Document passage ->
·····
Cosmos DB High Availability for Cloud Resilience

In this blog, we’ll discuss how Azure Cosmos DB is engineered for resilience and how it ensures high availability when failures happen in the cloud.

Why does it matter ? The only thing that’s constant in distributed systems is failures. No cloud platform is immune to failures — from regional outages and transient network blips to human errors or hardware faults. What defines resiliency & high availability isn’t the absence of failure, but how systems anticipate, isolate, and recover from them.

For many internet applications and services, the database is the first layer (looking bottoms-up) that needs to be highly available, durable, whatever happens under the sun. Machines fail, data centers get overheated, fuel supply goes low, a snowstorm strikes, a fiber cable gets cut, or someone pulls the wrong plug during maintenance, you name it. Despite any of this, distributed databases in the cloud need to be up, so all the online experiences built on top can continue to keep the world spinning.

At Azure Cosmos DB, we never stop thinking about this. We think about resiliency across

Control Plane (aka. Management Plane)
Data Plane (Stateful Database Partitions, Gateways, Client SDK/drivers)
Partial & Full Regional failures – Within-region and cross-region resiliency
Infrastructure failures, Software Failures, Replicated State Machine Failures, Resource Governance failures

Let’s dive deep into each layer of the stack to see how its made resilient.

Control Plane Resiliency

The Azure Cosmos DB Control Plane is used (only) for management operations, which may include creating a new database account, adding or deleting a secondary region, updating security settings, doing an account level failover, etc. Basically, all account level management operations. Control Plane is not in the hot path of data traffic.

The Control Plane is regionalized to make sure that the blast radius of a Control Plane failure is contained and doesn’t have a global impact. Control Plane has its own Regional Compute to run these management operations as well as a backing Regional Database to hold its own state and service metadata.
·····
Provided records ->
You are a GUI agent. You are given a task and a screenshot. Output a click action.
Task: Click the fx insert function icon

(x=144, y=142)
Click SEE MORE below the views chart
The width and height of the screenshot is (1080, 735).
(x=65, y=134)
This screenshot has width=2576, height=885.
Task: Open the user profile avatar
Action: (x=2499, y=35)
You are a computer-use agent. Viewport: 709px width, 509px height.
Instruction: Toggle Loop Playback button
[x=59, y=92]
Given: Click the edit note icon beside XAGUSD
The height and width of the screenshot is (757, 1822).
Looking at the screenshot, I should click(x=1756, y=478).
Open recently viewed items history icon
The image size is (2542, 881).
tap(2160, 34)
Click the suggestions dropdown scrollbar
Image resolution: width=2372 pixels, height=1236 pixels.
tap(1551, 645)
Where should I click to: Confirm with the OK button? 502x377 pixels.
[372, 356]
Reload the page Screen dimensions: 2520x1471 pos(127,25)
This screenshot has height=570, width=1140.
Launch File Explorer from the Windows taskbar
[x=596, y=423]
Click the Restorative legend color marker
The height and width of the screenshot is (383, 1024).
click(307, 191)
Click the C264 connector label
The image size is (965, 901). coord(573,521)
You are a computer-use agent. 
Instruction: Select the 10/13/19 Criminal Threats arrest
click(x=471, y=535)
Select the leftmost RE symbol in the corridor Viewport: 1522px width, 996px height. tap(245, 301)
·····
Prompt 1 -> Why is the Control Plane regionalized, according to the Cosmos DB blog post?
Prompt 2 -> Reproduce the Cosmos DB blog post from "Partial & Full" up to and including "its made resilient.".
The listing plays no part in this exercise.

Problem solution 1 -> It is regionalized so that the blast radius of a Control Plane failure is contained and doesn't have a global impact.

Problem solution 2 ->
Partial & Full Regional failures – Within-region and cross-region resiliency
Infrastructure failures, Software Failures, Replicated State Machine Failures, Resource Governance failures

Let’s dive deep into each layer of the stack to see how its made resilient.